In a surprise announcement, Lufthansa announced this week the return of the Airbus A380. Its return to a not-yet-post-COVID world is shocking, especially as its longtime rival, the Boeing 747, is being smelted down to make credit cards.
The double-decker superjumbo is one of the largest commercial aircraft in the world, especially since the unfortunate destruction of Ukraine’s Antonov-225. Certainly the world’s largest passenger aircraft, the Airbus A380 is 73 meters long and 24 meters high. Lufthansa’s version can seat 509 passengers.

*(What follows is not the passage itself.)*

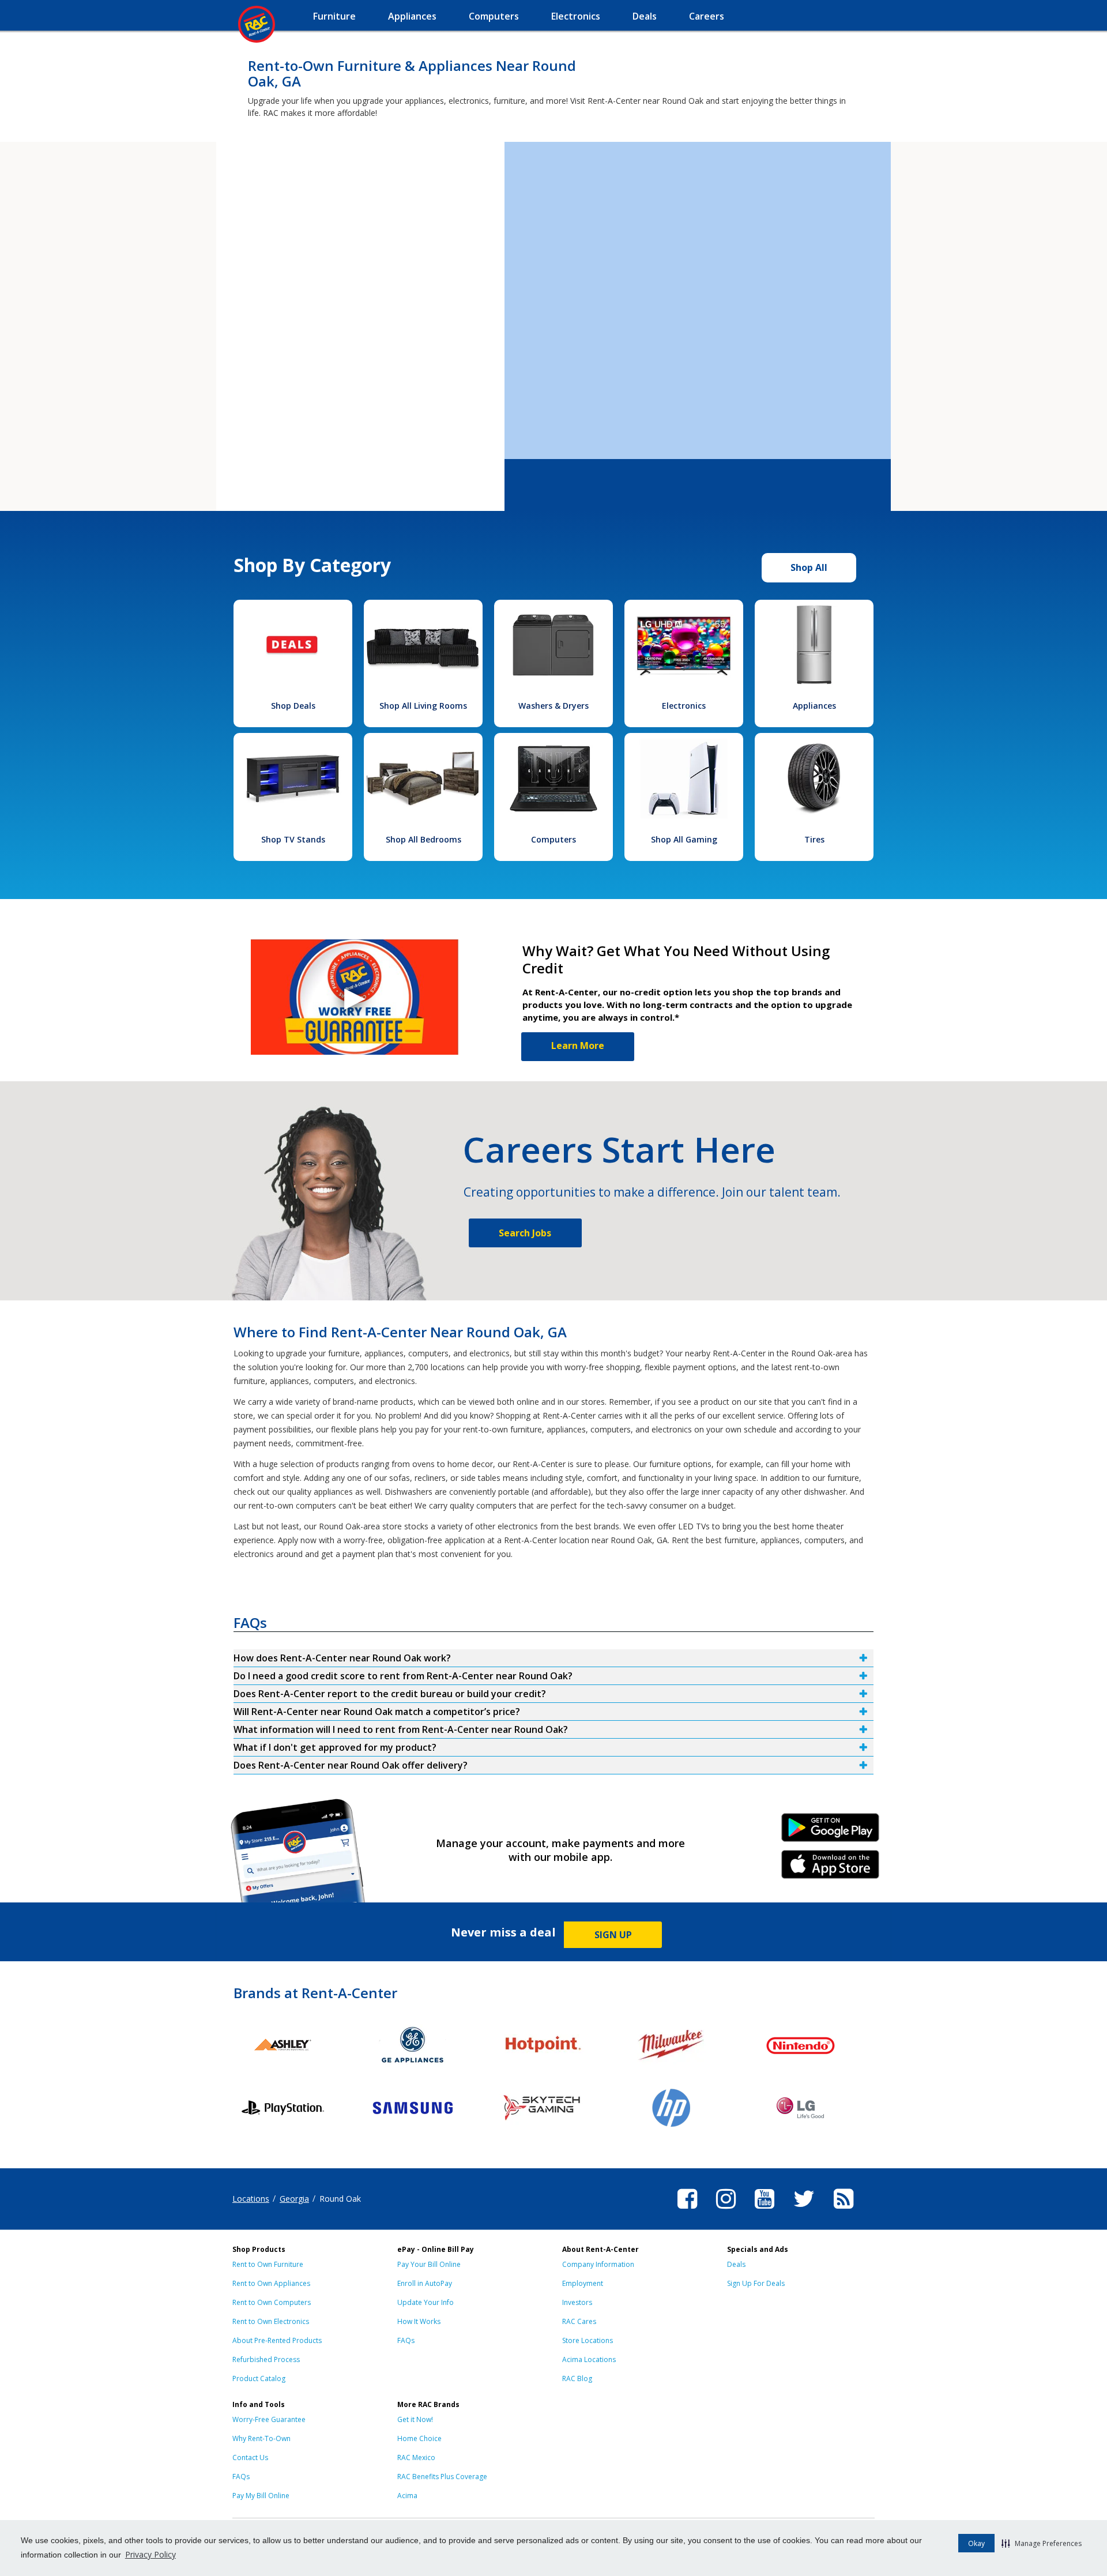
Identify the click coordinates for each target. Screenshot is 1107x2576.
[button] (1041, 2543)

But Lufthansa had announced the aircraft’s retirement in 2020, as newer twin-engine widebodies like the Boeing 777 and Airbus A350 were less costly to operate and easier to fill with passengers. The four-engine A380 is only profitable with a high load factor, and only the world’s largest airports have facilities to handle the aircraft. Such reasons led Lufthansa CEO to declare the craft “permanently decommissioned.”
Just over 250 giant A380 aircraft were built before production ended in 2021. Even before COVID, several airlines had already retired their A380s in favor of smaller aircraft.
When the COVID-19 pandemic and subsequent national quarantines and border closures decimated air travel in 2020, nearly every A380 was grounded or put into long term storage. Lufthansa joined Air France, British Airways, Emirates, Qantas Airways, Qatar Airways, and Singapore Airlines among those parking their planes.
But you can’t keep the big plane down. Lufthansa just announced the unlikely comeback of its Airbus A380 fleet from its mothball status. Lufthansa joins British Airways, Singapore Airlines, Qatar, and Qantas in putting the big beast back to work.
Emirates Airlines, which owns about half of the world’s 240 operable A380 aircraft , has returned more than half of its A380s to service. Emirates cited both passenger demand and shortages of landing slots for its flights.
As Lufthansa acknowledged, aircraft shipping delays and the renewed post-pandemic passenger demand has forced it to bring back the A380. It was apparently a case of “never say never,” as Lufthansa CEO Carsten Spohr had said its A380 fleet was “permanently decommissioned” during the pandemic.
Now Lufthansa says it is reactivating the Airbus A380 in response to the “steep rise in customer demand and the delayed delivery of ordered aircraft.” Supply chain issues are delaying delivery of new aircraft from both Airbus and Boeing.
Airline Weekly notes that not only has Boeing not delivered a new 787 in a year, but it is also delayed the entry-into-service of its new Boeing 777X five years, until 2025. Lufthansa is waiting for twenty-seven 777-9s, a twin-engine jet that can carry 426 passengers. So, in the short term, with more efficient aircraft in short supply, Lufthansa’s Airbus A380s will pick up the slack.
Lufthansa is currently assessing how many A380s will be reactivated from “deep storage” in Spain and France. The airline says that six of the aircraft have already been sold, while eight A380s remain part of the Lufthansa fleet “for the time being.”
It is not clear how many A380 aircraft Lufthansa will put back into service. Also unclear is what routes the long-haul aircraft will fly. Like Emirates flying around the world from Dubai, Lufthansa previously served destinations like Shanghai, Hong Kong, Los Angeles, and New York from its Frankfurt hub.
Although often considered one of the world’s best airlines, Lufthansa has not been immune to the problems plaguing airlines in 2022. Trying to pull off a COVID comeback with a shortage of pilots, personnel, and planes is a challenge for every airline. Lufthansa has reportedly already cancelled more than 3,000 flights for July and August due to staffing issues.
Lufthansa also received some bad publicity when it denied boarding to more than 130 American Orthodox Jews flying from Frankfurt to Budapest in May. Allegations of anti-Semitism were raised, as Lufthansa personnel said they were punishing a large group because a couple of individuals allegedly did not comply with mask regulations.
As for the return of the A380 the company positions it as happy news, rather than as a stopgap measure.
“In the summer of 2023, we not only expect to have a much more reliable air transport system worldwide,” according to a letter to customers from the Executive Board of Deutsche Lufthansa AG. “We will be welcoming you back on board our Airbus A380s, too. We decided today to put the A380, which continues to enjoy great popularity, back into service at Lufthansa in summer 2023.”